A follow-along study by a Massachusetts center shows that patients with multiple diagnoses can recover from suicidal thinking and treatment resistant mental illness.

Austen Riggs Center in Stockbridge, Mass., a not-for-profit psychiatric hospital and residential treatment center in western Massachusetts, began to follow 226 admitted patients in 1992 in a multidimensional study. The participants had a variety of diagnoses (some as many as five or six), including major affective disorders, schizophrenia, posttraumatic stress disorder (PTSD), personality disorders, substance abuse and eating disorders. The study sought to answer: Can these patients recover?

Analysis of the data shows that the answer was yes for a majority of participants.
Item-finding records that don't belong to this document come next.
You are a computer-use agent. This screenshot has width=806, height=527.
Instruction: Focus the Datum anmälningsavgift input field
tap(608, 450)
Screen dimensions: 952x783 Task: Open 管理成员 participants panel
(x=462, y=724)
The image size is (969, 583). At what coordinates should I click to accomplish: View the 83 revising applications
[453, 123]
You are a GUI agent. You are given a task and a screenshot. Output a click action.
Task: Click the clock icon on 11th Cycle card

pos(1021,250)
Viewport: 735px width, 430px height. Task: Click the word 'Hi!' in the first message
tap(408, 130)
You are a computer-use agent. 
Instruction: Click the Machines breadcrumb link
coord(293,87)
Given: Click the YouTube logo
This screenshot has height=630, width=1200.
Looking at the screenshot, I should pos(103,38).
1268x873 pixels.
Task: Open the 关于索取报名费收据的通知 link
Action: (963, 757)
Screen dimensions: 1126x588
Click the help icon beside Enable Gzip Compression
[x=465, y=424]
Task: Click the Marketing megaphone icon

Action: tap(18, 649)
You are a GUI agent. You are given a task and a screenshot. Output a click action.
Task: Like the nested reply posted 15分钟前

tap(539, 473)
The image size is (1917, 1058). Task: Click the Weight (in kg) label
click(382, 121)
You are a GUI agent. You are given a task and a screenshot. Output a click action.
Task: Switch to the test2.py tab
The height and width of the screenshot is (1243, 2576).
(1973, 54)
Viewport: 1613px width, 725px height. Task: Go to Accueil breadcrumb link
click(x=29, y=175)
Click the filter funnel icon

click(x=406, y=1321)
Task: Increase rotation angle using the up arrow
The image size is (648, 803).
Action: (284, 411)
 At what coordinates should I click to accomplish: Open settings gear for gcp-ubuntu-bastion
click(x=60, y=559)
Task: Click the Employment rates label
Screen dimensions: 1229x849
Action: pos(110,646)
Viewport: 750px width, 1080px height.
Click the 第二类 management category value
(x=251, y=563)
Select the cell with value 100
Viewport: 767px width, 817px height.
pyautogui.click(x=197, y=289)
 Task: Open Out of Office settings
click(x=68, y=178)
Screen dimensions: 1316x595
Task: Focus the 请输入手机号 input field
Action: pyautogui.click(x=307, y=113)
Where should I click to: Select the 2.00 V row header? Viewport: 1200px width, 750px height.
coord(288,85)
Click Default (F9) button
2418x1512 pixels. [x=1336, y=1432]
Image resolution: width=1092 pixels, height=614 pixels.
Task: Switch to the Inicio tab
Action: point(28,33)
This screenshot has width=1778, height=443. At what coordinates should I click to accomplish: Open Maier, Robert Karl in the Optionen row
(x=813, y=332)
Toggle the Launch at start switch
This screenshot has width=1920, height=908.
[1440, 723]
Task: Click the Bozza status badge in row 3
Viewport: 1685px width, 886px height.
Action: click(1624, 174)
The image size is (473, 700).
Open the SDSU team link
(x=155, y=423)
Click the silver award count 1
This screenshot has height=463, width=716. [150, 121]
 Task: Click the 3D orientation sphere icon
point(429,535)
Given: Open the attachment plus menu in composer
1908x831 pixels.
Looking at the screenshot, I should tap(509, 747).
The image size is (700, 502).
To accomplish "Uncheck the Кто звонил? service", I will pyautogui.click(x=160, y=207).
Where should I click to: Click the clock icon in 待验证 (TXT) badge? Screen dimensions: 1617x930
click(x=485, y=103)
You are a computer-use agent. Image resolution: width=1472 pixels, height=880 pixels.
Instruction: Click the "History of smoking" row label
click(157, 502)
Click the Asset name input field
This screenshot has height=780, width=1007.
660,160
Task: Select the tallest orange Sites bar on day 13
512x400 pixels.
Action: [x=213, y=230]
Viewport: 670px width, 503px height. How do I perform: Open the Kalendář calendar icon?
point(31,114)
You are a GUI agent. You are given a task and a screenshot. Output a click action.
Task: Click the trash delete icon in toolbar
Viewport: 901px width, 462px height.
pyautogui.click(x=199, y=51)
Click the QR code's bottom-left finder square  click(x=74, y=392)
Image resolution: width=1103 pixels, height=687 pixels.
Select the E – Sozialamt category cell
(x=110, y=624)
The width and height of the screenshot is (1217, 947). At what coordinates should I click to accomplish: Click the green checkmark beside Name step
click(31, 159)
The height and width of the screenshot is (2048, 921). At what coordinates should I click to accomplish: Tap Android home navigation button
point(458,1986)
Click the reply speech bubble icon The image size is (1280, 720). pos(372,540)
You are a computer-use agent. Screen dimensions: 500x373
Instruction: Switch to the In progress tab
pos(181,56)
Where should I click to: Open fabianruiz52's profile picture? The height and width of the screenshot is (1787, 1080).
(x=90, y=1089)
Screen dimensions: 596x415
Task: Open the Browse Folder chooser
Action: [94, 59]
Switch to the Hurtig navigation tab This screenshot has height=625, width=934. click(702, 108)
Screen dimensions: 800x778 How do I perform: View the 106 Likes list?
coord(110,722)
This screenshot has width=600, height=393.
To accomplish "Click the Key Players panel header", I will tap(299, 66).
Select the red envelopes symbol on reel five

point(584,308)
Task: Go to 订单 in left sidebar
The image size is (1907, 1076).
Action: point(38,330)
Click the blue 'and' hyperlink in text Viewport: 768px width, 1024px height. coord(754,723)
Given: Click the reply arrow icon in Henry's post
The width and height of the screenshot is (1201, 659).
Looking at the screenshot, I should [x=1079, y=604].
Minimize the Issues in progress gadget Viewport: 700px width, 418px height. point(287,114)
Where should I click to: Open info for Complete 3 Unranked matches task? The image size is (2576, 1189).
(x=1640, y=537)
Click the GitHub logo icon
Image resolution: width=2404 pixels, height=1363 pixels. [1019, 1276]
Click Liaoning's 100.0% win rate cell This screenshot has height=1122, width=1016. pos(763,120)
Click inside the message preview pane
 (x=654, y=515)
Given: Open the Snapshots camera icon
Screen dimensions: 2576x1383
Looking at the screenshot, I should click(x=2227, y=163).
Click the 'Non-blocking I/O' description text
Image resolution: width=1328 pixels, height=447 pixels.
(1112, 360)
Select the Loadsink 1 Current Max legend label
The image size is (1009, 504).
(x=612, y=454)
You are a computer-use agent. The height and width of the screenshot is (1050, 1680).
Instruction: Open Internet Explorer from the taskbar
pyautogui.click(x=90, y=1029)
Over time - 73 percent ceased to mutilate themselves and 77 percent ceased making suicidal attempts, according to the first main paper released from the study, "Improvement and Recovery from Suicidal and Self-Destructive Phenomena in Treatment-Refractory Disorders." Thoughts of suicide disappeared in more than half.

The progress was not immediate. The median period for recovery was 7.2 years for self-mutilation; 7.3 years for other forms of self-harm (including suicide attempts); and 8.7 years for "suicidal ideation" ruminations on or thoughts about killing oneself.

But researchers were encouraged. The study demonstrated there was a point at which these individuals fundamentally stop thinking about dying and start thinking about living, explains J. Christopher Fowler, Ph.D., director of research at the Austen Riggs Center.

Fowler says clinicians who treat patients who are suicidal or suffering severe mental illness may become pessimistic because "it can seem like a very long time before we see any signs of improvement."

But the results of the study showed that, "There was not just a decrease in attempts, but an actual degree of recovery in those patients who seemed to be on a chronic course at the beginning of the study," he says. "I would also hope this would be good news for those who are suffering from these kinds of self-destructive impulses and desires and for their families as well, because they too can lose hope."

Fowler says he found the results particularly heartening because patients at Austen Riggs are often referred to as treatment-resistant or treatment-refractory individuals. In fact, 40 percent of incoming patients in 2007 had made a serious suicide attempt before admission.

"The patients who volunteered demonstrate that over the length of the follows, really a vast majority are improving in all these areas and becoming treatment responders," he says. "At what point they become treatment responders is a question we have to continue to estimate. But nearly 89 percent of those in the study were improving in terms of the frequency of suicidal acts, 93 percent for cutting and 86 percent in terms of suicidal ideation, so we were seeing a clear decrease in all of those behaviors over time."

Participants in the study averaged a stay of 170 days at Austen Riggs, says Fowler.

Fowler adds that they are wrapping up the data collection phase of the study and plan to finish by 2011. They will look at whether participants returned to work and were able to be productive and examine what factors contribute to the participants' recovery, for example whether it's a decrease in depressed mood and levels of anxiety or a change in underlying personality functioning and gains in ego strength and resiliency.